What is required - In the listing below, how many lines contain the word "will"? Answer with the number alone.

(Beginning of Extracted data)

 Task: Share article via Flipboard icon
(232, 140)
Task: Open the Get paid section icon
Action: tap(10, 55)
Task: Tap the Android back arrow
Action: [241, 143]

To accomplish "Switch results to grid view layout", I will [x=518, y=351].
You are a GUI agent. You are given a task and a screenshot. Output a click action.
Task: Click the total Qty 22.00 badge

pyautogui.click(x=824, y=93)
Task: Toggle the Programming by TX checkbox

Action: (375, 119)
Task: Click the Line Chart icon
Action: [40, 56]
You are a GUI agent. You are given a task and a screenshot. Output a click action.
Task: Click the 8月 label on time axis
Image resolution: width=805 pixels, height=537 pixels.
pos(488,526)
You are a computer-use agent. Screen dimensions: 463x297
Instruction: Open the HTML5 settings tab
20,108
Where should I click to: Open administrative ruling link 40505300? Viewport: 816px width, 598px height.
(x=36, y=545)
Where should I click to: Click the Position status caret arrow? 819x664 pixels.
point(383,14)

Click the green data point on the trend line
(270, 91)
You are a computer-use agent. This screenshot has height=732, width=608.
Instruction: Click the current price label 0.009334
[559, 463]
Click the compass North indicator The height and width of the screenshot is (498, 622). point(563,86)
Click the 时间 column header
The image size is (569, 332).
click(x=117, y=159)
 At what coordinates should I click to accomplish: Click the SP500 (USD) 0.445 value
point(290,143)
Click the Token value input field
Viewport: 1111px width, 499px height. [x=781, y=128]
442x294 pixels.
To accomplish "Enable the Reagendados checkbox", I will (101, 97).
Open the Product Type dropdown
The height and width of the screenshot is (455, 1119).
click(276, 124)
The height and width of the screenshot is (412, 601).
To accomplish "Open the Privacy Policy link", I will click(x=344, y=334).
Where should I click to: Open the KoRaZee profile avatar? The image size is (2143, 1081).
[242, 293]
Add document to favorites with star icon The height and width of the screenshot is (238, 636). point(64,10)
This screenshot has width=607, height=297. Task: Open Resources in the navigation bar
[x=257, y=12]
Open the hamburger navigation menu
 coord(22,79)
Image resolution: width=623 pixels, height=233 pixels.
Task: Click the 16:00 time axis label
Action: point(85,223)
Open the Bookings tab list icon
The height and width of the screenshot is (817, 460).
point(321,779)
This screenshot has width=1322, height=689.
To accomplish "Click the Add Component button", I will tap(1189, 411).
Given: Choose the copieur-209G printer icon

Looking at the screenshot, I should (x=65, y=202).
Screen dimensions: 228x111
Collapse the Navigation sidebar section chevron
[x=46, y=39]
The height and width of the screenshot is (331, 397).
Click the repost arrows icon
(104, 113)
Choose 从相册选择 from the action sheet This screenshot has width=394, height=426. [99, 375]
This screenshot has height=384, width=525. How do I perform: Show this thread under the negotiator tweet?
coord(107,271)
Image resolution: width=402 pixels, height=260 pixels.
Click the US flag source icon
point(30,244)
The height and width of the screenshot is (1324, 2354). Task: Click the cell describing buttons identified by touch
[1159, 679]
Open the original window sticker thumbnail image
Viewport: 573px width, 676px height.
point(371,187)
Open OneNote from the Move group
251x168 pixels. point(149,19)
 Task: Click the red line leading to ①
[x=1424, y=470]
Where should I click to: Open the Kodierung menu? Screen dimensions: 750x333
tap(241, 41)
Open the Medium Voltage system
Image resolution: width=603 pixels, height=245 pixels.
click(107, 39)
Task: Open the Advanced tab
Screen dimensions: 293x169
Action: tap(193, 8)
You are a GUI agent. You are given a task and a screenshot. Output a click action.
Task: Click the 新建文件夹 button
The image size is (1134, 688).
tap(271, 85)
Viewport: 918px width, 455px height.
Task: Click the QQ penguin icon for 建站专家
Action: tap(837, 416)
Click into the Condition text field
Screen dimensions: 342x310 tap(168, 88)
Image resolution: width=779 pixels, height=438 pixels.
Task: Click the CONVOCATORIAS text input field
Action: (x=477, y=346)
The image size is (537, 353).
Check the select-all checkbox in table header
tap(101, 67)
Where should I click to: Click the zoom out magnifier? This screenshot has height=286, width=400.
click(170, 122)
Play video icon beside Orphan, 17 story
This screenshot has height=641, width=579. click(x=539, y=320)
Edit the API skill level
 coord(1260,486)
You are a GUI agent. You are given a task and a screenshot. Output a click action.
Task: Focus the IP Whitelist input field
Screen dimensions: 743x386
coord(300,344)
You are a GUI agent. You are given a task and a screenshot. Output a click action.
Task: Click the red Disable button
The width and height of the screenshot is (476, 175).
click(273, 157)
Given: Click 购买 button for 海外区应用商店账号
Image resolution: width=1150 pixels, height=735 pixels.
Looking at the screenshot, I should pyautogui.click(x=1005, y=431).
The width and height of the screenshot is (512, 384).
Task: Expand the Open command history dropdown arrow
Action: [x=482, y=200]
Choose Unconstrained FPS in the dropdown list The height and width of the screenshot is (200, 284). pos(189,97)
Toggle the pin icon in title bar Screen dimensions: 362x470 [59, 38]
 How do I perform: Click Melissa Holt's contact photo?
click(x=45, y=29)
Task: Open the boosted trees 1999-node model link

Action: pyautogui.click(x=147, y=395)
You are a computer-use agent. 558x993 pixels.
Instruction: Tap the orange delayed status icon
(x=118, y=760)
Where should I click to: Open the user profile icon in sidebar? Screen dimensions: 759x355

(End of Extracted data)

Response to the task - 4